Reporter: Hans Henricus | Editor: Edy Can
JAKARTA. Industri makanan dan minuman gusar dengan wajib sertifikasi dalam Rancangan Undang-Undang Jaminan Produk Halal yang sedang digodok Dewan Perwakilan Rakyat (DPR). Pemerintah pun berjanji akan mencari solusi untuk mengatasi kekhawatiran pengusaha itu.

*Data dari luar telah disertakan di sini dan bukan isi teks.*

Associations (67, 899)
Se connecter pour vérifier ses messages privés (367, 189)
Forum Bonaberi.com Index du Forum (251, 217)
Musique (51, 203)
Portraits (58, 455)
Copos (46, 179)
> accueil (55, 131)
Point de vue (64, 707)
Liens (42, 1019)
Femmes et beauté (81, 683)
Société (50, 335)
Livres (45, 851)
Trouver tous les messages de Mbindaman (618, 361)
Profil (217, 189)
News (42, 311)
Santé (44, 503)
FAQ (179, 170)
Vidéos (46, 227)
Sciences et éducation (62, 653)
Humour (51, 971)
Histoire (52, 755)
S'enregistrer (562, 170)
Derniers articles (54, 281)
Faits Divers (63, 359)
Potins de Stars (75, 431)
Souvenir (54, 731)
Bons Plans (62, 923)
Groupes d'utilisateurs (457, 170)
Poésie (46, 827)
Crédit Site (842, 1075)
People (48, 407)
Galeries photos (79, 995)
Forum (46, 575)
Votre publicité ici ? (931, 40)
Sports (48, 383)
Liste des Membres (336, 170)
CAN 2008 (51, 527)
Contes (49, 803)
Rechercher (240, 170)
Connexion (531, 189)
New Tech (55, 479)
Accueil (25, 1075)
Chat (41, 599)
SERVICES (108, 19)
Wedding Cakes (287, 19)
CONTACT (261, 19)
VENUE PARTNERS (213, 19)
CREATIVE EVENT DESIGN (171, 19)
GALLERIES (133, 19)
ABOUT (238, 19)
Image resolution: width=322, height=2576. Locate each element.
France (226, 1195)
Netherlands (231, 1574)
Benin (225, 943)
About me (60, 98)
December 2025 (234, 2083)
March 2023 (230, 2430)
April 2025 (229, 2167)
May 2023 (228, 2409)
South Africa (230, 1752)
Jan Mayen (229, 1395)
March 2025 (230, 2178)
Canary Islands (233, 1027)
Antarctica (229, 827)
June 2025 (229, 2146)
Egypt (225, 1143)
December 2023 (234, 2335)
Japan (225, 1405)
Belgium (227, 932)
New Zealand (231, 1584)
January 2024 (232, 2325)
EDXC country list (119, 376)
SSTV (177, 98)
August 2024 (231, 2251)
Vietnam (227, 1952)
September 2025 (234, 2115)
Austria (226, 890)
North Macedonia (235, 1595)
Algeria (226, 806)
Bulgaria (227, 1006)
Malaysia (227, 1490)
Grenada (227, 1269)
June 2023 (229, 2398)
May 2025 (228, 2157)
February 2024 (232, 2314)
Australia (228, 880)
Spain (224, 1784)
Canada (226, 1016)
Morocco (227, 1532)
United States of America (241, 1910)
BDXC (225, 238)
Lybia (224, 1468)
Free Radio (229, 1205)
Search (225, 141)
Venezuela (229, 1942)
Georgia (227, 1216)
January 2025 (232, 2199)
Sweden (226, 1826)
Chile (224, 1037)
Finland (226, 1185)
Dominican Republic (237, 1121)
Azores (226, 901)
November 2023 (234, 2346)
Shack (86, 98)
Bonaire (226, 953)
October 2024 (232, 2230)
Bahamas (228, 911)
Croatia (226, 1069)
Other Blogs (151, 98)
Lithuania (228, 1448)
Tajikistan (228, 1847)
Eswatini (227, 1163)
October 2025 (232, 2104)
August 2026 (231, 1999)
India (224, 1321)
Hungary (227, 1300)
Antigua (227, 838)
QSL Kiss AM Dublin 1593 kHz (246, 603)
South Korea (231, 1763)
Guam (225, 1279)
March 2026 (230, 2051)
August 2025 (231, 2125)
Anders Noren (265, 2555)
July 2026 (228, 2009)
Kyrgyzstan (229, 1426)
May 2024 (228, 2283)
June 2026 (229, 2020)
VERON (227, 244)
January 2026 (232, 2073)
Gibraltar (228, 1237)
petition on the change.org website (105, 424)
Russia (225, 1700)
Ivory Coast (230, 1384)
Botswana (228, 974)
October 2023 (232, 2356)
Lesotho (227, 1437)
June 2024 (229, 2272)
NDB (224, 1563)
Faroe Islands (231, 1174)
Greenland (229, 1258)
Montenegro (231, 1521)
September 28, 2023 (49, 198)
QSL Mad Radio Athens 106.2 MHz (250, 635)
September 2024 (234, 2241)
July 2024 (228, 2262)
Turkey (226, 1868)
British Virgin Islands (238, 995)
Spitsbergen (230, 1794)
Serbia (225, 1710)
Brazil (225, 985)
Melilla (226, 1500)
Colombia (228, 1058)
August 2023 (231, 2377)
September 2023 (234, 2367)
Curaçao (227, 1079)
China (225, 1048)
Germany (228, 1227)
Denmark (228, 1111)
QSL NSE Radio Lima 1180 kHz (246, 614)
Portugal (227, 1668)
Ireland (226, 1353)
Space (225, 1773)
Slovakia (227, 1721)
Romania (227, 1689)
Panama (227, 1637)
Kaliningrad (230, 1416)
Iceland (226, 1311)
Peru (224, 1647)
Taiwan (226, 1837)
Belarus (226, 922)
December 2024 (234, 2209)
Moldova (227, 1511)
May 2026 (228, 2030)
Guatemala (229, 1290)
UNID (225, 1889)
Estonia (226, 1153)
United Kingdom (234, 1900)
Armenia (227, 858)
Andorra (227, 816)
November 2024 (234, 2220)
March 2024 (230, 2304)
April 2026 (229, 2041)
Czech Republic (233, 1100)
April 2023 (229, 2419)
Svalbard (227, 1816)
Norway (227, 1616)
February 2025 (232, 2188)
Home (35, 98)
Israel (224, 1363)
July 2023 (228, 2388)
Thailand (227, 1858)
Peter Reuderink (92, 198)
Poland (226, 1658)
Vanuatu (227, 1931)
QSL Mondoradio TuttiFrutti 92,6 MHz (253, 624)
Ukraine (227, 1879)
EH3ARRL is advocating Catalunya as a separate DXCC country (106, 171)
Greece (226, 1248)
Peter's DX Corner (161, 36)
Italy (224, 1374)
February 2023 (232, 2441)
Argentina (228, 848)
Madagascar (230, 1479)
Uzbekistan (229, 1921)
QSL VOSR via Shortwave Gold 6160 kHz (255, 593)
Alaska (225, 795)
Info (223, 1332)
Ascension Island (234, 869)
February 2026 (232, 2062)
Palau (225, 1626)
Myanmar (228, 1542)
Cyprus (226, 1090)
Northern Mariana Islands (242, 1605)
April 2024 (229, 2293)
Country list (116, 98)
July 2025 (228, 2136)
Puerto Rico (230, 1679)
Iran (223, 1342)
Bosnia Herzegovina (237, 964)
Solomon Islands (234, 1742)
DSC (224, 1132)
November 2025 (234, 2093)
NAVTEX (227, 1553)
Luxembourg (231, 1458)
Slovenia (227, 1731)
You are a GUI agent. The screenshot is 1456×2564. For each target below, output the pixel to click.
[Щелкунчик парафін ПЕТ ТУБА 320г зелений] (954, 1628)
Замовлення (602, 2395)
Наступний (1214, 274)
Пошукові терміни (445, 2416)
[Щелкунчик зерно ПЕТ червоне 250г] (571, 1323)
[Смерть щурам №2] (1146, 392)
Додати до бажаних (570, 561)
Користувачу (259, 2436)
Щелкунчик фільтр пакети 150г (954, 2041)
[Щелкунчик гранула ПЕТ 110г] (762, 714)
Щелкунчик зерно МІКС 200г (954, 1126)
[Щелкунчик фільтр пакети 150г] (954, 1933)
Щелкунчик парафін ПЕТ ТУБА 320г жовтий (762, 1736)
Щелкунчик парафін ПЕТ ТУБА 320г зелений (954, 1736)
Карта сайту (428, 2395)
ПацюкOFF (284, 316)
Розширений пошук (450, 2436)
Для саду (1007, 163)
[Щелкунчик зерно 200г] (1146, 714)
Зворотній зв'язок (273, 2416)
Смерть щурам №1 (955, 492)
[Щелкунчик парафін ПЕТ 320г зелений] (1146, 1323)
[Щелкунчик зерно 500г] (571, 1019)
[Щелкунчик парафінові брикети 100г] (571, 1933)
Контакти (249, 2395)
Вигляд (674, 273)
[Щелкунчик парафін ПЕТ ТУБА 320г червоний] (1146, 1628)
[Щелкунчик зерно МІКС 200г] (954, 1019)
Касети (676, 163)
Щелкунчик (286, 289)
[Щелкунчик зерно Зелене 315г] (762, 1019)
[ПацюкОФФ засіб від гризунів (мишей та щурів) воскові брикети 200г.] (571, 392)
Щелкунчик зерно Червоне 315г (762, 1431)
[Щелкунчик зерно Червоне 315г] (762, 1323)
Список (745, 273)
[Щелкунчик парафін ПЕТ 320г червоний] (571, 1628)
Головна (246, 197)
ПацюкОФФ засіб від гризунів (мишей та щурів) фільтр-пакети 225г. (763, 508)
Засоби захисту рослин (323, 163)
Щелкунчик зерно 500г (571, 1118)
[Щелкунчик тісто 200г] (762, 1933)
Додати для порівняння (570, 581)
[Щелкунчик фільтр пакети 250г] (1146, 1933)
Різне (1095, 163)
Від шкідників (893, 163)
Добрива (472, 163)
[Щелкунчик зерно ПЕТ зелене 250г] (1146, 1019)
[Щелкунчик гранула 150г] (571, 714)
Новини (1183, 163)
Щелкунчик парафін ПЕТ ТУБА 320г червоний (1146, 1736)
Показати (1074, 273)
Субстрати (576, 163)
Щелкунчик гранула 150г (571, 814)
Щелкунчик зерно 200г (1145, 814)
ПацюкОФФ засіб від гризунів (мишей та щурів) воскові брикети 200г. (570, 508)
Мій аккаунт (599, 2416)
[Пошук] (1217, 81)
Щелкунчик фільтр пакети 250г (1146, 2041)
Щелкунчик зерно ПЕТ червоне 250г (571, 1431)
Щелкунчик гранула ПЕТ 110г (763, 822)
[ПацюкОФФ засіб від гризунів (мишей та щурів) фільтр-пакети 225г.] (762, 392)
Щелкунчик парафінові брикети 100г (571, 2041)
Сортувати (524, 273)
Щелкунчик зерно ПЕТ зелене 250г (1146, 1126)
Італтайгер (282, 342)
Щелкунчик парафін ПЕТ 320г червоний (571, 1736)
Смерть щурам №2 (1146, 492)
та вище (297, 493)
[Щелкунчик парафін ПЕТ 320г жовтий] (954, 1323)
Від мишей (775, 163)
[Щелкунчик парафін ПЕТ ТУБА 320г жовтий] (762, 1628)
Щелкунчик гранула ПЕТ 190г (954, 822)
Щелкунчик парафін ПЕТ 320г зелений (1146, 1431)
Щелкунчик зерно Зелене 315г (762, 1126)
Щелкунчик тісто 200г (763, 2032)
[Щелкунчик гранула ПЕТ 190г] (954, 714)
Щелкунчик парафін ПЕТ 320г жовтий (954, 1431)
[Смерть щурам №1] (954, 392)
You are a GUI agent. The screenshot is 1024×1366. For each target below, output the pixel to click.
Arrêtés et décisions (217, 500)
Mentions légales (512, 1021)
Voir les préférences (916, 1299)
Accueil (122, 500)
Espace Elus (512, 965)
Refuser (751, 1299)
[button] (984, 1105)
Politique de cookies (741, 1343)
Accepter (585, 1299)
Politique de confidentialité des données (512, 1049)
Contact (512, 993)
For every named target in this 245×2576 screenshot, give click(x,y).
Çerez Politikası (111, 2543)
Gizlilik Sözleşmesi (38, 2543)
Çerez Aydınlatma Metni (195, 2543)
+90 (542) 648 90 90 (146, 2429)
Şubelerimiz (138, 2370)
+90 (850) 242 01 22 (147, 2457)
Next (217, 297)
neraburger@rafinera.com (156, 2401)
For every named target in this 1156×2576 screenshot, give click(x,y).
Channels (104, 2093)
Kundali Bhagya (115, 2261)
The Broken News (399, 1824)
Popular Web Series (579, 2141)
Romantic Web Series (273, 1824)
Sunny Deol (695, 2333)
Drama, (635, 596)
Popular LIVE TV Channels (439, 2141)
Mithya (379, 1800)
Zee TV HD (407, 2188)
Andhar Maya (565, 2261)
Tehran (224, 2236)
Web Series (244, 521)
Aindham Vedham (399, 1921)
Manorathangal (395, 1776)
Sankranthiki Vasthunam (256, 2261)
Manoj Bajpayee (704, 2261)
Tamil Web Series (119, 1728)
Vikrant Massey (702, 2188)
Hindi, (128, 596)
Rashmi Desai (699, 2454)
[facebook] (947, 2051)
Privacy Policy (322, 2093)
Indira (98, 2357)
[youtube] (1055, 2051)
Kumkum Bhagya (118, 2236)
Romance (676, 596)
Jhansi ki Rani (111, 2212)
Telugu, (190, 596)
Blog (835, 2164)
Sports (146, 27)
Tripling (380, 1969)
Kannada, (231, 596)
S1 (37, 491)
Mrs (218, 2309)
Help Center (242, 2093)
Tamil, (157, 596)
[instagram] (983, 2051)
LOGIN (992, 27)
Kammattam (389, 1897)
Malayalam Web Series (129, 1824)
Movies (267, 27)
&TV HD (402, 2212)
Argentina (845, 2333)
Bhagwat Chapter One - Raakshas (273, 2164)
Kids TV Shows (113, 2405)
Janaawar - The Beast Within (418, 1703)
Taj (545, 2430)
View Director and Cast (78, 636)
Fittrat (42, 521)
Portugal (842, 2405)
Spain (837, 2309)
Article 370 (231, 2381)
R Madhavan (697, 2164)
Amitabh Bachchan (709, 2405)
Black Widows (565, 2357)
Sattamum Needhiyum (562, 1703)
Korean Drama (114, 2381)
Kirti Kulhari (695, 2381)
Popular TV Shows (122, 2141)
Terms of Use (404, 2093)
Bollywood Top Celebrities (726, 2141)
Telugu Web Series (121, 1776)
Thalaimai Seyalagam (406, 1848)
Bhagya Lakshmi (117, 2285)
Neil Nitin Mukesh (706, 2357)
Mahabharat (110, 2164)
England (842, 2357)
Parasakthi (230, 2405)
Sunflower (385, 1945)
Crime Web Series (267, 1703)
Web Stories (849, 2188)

Menteri Perindustrian MS Hidayat mengaku akan membahas dengan DPR untuk mengatasi persoalan ini. "Pasti kami diminta bicara. Saya pasti jadi salah satu narasumbernya," ujar MS Hidayat sebelum sidang kabinet paripurna, Kamis (17/3).
`
Menurut Hidayat, penerapan sertifikasi halal ini ada sisi positif maupun negatif. Sisi positifnya, Hidayat bilang sertifikasi halal bertujuan melindungi masyarakat dalam memperoleh produk halal sekaligus mempunyai market captive atau pasar yang pasti.
Adapun sisi negatifnya adalah masalah biaya yang dibebankan kepada pengusaha. "Tapi itu nanti bisa kami kompromikan," imbuh mantan Ketua umum Kadin itu.
Sebagai informasi, RUU Jaminan Produk Halal merupakan inisiatif parlemen dan sedang dibahas Komisi VIII DPR. Salah satu butir rumusan RUU ini mewajibkan sertifikasi produk halal.
Rancangan beleid ini memberikan masa transisi selama lima tahun sejak disahkan sebagai masa persiapan penerapan wajib sertifikasi produk halal. Selama masa transisi ini, pengusaha boleh mensertifikasi produknya agar mendapat pengesahan halal.
Pengusaha menengah dan besar wajib membayar biaya sertifikasi halal. Nilainya berkisar antara Rp 300.000 sampai Rp 5 juta per jenis produk. Setelah itu mereka memperoleh sertifikat halal yang berlaku selama dua tahun. Sedangkan pengusaha kecil tidak dikenakan biaya alias gratis.